::: The data

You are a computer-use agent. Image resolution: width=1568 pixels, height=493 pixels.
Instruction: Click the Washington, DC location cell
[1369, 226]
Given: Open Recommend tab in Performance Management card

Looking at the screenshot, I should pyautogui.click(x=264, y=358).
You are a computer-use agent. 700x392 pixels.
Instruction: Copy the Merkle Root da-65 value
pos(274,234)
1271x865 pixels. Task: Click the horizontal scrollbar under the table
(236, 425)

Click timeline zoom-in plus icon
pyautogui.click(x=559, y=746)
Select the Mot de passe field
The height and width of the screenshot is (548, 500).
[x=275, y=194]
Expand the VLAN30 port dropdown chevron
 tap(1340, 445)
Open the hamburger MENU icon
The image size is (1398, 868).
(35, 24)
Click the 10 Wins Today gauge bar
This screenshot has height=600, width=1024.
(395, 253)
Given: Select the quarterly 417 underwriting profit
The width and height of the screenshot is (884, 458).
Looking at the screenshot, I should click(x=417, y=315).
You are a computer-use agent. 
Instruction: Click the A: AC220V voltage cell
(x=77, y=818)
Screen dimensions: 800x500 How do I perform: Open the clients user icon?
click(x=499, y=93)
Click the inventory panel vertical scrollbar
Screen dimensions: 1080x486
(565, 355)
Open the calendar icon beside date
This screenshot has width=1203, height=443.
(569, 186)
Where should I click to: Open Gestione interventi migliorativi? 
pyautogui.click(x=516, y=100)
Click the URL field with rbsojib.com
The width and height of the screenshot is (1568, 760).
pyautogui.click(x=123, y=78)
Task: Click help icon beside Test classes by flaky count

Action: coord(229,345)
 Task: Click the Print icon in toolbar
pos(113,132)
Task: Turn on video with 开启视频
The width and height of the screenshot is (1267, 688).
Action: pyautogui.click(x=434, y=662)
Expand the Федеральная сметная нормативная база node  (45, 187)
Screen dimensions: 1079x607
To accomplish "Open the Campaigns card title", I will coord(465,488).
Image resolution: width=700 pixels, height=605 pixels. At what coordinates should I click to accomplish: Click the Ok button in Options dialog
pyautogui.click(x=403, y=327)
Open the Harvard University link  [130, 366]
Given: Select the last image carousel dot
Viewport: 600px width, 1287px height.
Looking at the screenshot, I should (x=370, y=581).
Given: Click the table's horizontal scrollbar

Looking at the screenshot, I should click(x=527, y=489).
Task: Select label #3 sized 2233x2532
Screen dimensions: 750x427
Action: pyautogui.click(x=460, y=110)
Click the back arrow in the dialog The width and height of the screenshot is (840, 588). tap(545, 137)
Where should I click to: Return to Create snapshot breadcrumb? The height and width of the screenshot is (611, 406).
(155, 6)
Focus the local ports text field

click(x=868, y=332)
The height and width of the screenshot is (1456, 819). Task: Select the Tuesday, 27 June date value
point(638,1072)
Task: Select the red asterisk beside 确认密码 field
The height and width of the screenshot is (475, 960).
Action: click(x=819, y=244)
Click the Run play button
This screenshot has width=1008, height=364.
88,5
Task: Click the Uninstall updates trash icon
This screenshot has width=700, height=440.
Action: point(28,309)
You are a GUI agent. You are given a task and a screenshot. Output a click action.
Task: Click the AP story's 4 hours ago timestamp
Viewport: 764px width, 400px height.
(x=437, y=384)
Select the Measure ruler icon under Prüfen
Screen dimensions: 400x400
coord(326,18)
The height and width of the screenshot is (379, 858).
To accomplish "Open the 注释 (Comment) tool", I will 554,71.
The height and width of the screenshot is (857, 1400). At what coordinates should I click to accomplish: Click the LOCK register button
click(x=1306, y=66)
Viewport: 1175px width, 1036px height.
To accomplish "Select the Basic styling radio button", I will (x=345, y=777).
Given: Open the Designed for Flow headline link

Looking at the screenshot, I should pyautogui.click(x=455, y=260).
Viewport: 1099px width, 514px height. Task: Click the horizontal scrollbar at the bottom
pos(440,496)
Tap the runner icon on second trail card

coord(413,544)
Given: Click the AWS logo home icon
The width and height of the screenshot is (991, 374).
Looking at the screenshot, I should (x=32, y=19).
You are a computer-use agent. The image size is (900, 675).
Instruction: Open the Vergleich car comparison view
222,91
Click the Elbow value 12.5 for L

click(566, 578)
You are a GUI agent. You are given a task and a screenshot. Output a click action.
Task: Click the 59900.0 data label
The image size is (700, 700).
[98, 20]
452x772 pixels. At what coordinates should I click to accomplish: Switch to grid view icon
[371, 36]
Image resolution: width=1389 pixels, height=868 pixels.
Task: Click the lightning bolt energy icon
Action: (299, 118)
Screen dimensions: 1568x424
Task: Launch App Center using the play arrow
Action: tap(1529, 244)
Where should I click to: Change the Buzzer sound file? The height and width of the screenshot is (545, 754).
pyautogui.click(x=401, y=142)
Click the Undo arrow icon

::::::

* Exercise directions *
Leaving out all lines before the one containing "You are a computer-use agent. The", copy that line and the rest through the end of the listing above exactly.

* Completed exercise *
You are a computer-use agent. The image size is (900, 675).
Instruction: Open the Vergleich car comparison view
222,91
Click the Elbow value 12.5 for L

click(566, 578)
You are a GUI agent. You are given a task and a screenshot. Output a click action.
Task: Click the 59900.0 data label
The image size is (700, 700).
[98, 20]
452x772 pixels. At what coordinates should I click to accomplish: Switch to grid view icon
[371, 36]
Image resolution: width=1389 pixels, height=868 pixels.
Task: Click the lightning bolt energy icon
Action: (299, 118)
Screen dimensions: 1568x424
Task: Launch App Center using the play arrow
Action: tap(1529, 244)
Where should I click to: Change the Buzzer sound file? The height and width of the screenshot is (545, 754).
pyautogui.click(x=401, y=142)
Click the Undo arrow icon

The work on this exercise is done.